SOURCE MATERIAL:

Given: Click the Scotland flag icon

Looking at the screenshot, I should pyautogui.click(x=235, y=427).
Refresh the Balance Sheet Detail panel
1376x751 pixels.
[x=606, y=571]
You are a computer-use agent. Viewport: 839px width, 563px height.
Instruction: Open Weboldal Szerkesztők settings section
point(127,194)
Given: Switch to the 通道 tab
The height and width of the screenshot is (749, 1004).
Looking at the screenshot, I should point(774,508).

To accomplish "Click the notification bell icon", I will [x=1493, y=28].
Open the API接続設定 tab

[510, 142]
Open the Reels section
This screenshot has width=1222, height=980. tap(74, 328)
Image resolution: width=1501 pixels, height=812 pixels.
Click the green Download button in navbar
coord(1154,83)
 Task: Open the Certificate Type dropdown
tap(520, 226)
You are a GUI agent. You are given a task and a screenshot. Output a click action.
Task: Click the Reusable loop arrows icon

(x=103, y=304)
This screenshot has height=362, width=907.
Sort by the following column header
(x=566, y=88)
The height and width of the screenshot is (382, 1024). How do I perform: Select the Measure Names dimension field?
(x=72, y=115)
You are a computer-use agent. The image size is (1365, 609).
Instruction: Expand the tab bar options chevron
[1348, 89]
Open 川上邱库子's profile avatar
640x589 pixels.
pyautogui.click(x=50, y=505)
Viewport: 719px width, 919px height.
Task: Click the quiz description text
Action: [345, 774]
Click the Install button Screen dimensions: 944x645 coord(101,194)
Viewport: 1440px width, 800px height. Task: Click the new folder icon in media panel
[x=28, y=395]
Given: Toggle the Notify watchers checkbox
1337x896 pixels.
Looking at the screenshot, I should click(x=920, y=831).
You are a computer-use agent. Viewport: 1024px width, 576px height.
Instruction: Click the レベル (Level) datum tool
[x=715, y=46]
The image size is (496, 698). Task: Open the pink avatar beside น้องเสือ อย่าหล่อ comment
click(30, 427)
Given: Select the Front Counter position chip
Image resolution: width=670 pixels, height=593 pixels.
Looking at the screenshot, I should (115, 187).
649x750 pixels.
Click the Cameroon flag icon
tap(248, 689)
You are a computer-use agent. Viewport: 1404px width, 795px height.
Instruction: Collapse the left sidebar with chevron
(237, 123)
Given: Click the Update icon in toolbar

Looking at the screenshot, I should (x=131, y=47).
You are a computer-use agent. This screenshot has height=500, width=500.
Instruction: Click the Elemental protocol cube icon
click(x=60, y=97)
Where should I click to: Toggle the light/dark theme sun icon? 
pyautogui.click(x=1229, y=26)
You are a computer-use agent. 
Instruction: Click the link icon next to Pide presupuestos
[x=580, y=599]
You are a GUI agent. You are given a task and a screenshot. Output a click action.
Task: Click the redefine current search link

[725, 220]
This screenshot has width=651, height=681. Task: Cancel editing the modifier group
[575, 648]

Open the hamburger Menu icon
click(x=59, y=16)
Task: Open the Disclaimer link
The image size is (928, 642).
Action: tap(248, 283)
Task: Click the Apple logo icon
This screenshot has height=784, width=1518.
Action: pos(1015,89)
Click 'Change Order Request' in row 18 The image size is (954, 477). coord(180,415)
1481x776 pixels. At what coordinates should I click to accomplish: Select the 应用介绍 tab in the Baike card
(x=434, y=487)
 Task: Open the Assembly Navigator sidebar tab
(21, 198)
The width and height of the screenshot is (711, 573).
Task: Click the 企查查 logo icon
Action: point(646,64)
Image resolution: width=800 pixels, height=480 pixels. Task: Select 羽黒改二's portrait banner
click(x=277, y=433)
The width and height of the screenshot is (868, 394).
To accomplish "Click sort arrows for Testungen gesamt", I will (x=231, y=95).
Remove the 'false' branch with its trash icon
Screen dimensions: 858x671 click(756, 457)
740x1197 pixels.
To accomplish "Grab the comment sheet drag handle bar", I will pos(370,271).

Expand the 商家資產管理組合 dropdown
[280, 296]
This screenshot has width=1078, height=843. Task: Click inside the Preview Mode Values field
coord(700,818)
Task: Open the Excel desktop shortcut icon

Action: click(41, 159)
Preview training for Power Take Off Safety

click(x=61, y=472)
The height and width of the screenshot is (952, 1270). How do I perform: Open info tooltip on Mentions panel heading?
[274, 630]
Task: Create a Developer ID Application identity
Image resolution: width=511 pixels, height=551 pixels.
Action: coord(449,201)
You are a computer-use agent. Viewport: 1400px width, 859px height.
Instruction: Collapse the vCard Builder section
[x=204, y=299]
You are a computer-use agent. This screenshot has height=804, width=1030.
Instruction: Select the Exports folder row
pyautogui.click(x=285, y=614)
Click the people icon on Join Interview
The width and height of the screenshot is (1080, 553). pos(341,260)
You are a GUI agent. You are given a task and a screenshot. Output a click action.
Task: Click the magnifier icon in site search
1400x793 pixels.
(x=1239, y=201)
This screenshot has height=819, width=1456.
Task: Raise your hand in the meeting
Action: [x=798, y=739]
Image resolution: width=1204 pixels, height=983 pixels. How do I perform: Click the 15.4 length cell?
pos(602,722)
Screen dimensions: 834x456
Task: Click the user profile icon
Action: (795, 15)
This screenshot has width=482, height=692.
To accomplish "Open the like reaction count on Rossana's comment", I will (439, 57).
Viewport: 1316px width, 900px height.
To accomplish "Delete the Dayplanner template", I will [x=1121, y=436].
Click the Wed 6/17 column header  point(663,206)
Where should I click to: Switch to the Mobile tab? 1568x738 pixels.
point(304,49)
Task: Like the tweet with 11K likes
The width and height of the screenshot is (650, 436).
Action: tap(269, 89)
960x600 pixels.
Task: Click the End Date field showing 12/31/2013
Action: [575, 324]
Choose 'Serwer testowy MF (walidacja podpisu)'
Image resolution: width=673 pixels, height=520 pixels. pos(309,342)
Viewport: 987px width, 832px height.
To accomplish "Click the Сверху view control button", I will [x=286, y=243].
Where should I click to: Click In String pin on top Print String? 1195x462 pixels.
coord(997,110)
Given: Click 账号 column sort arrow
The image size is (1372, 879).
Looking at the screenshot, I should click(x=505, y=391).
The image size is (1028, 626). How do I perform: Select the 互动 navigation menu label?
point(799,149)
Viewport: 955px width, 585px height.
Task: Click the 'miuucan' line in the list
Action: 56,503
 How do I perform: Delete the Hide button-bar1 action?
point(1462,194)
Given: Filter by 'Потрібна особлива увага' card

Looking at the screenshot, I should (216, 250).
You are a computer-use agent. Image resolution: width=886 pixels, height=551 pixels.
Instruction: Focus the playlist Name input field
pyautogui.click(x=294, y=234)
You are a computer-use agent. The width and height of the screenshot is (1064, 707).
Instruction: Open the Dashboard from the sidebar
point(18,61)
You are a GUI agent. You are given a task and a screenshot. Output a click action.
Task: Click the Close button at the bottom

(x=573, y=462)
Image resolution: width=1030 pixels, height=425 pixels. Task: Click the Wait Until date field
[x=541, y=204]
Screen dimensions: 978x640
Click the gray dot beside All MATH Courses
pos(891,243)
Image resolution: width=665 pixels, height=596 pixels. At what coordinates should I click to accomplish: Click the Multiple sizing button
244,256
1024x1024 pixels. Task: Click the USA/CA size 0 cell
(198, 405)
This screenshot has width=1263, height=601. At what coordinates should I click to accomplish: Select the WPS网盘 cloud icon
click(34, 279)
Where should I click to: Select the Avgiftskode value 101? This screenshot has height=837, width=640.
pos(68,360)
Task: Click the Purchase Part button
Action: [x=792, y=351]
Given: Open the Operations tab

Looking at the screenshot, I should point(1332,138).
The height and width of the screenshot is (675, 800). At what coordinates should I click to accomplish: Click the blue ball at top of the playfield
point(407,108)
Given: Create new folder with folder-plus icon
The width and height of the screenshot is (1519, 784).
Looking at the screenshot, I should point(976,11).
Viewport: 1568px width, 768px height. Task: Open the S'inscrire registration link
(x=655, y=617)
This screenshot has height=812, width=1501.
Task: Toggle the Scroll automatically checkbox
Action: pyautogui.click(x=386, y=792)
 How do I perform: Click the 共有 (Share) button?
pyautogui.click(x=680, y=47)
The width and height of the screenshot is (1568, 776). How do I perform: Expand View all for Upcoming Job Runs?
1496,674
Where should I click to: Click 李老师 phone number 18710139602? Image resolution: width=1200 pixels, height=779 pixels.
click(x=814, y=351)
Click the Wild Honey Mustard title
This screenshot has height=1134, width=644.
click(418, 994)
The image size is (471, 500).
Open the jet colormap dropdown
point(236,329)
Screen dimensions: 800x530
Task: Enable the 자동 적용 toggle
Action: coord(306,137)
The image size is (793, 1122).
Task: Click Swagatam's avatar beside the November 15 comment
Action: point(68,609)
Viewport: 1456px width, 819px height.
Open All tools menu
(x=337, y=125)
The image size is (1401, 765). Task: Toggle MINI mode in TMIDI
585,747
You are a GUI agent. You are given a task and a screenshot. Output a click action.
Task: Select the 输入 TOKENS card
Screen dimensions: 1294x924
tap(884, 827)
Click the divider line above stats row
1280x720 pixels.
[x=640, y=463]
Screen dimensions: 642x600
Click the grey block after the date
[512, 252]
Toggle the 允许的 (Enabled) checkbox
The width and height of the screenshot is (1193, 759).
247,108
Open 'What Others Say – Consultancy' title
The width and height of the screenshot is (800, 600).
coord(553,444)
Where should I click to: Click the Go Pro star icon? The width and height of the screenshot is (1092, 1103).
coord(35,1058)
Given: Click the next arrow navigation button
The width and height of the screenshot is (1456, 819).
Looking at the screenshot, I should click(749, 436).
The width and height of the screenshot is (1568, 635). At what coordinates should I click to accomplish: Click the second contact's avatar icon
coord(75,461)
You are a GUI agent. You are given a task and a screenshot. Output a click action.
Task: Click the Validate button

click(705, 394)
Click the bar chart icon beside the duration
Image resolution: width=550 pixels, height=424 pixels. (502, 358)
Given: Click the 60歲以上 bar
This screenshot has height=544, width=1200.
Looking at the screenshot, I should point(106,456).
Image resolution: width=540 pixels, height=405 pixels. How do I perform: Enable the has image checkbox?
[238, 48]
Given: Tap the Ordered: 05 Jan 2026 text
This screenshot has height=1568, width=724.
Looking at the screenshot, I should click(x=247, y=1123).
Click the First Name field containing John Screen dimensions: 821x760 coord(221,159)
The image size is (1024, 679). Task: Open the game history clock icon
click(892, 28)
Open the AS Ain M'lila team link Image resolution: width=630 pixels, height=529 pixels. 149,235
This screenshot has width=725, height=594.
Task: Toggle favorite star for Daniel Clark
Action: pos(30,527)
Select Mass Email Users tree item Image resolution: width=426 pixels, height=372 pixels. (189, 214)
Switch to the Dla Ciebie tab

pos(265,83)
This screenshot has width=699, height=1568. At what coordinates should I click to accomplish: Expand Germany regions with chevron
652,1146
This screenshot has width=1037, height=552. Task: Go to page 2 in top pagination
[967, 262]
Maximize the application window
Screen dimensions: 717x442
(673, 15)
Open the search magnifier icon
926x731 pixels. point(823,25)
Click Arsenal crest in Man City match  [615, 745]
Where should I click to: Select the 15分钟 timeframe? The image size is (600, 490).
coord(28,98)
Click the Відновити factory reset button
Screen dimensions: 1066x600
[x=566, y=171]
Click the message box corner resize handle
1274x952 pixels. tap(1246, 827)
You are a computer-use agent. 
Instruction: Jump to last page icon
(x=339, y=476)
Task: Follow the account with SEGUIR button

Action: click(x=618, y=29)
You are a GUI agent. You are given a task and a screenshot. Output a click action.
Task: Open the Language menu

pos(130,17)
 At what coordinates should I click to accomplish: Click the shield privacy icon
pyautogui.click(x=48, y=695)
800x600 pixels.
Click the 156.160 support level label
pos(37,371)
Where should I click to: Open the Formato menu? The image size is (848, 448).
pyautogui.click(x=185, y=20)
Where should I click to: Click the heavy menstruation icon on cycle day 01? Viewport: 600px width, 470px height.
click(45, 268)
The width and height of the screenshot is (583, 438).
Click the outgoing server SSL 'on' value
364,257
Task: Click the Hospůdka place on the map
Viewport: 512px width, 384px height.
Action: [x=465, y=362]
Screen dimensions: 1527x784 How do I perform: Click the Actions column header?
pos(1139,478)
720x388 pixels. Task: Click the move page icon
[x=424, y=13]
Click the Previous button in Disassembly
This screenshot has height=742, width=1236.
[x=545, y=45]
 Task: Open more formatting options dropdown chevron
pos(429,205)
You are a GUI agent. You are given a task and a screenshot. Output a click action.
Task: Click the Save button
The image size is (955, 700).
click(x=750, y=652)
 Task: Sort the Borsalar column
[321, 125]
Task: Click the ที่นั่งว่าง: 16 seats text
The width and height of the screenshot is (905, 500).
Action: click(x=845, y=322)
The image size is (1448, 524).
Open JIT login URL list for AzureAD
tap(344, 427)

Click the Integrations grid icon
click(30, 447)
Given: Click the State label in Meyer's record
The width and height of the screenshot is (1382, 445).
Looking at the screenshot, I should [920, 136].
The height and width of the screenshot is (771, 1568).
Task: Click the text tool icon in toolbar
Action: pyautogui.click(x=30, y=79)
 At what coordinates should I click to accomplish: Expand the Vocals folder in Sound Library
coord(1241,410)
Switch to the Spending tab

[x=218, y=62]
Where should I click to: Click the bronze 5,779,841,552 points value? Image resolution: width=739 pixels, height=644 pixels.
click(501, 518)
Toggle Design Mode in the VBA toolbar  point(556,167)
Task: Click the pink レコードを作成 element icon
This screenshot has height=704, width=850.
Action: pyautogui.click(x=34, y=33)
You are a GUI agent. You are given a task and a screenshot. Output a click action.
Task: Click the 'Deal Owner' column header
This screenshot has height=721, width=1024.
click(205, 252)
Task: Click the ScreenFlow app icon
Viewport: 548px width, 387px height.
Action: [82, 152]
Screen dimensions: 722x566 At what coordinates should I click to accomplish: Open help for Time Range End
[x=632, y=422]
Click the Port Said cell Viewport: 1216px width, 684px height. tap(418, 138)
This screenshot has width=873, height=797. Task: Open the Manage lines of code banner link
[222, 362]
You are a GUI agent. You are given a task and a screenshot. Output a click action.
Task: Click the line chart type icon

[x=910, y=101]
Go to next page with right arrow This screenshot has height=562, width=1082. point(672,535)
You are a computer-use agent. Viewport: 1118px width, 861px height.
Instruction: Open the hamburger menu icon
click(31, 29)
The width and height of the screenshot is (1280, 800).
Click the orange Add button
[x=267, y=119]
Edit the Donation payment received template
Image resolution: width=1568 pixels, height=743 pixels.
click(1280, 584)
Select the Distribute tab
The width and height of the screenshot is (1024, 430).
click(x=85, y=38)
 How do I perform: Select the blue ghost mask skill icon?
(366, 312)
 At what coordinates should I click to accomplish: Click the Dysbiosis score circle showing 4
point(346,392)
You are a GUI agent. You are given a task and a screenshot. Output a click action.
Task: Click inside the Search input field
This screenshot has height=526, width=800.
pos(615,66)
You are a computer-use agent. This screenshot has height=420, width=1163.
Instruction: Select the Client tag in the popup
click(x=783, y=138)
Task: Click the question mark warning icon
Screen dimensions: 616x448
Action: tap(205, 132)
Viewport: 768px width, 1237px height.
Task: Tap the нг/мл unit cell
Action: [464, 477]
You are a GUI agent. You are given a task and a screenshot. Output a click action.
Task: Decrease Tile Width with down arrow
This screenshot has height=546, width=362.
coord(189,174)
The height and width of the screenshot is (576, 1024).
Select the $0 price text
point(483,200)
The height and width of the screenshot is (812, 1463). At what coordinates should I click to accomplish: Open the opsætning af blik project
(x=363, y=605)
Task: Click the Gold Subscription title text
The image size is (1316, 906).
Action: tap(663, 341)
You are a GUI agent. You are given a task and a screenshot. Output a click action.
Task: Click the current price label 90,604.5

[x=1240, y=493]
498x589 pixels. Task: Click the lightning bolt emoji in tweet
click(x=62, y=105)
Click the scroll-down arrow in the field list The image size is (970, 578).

AIM OF THE TASK:
What is needed is an exact copy of the entries above, from the first line through the line holding "Image resolution: width=1501", with both of those lines kept; please give nothing else.

ANSWER TO THE PROBLEM:
Given: Click the Scotland flag icon

Looking at the screenshot, I should pyautogui.click(x=235, y=427).
Refresh the Balance Sheet Detail panel
1376x751 pixels.
[x=606, y=571]
You are a computer-use agent. Viewport: 839px width, 563px height.
Instruction: Open Weboldal Szerkesztők settings section
point(127,194)
Given: Switch to the 通道 tab
The height and width of the screenshot is (749, 1004).
Looking at the screenshot, I should point(774,508).

To accomplish "Click the notification bell icon", I will [x=1493, y=28].
Open the API接続設定 tab

[510, 142]
Open the Reels section
This screenshot has width=1222, height=980. tap(74, 328)
Image resolution: width=1501 pixels, height=812 pixels.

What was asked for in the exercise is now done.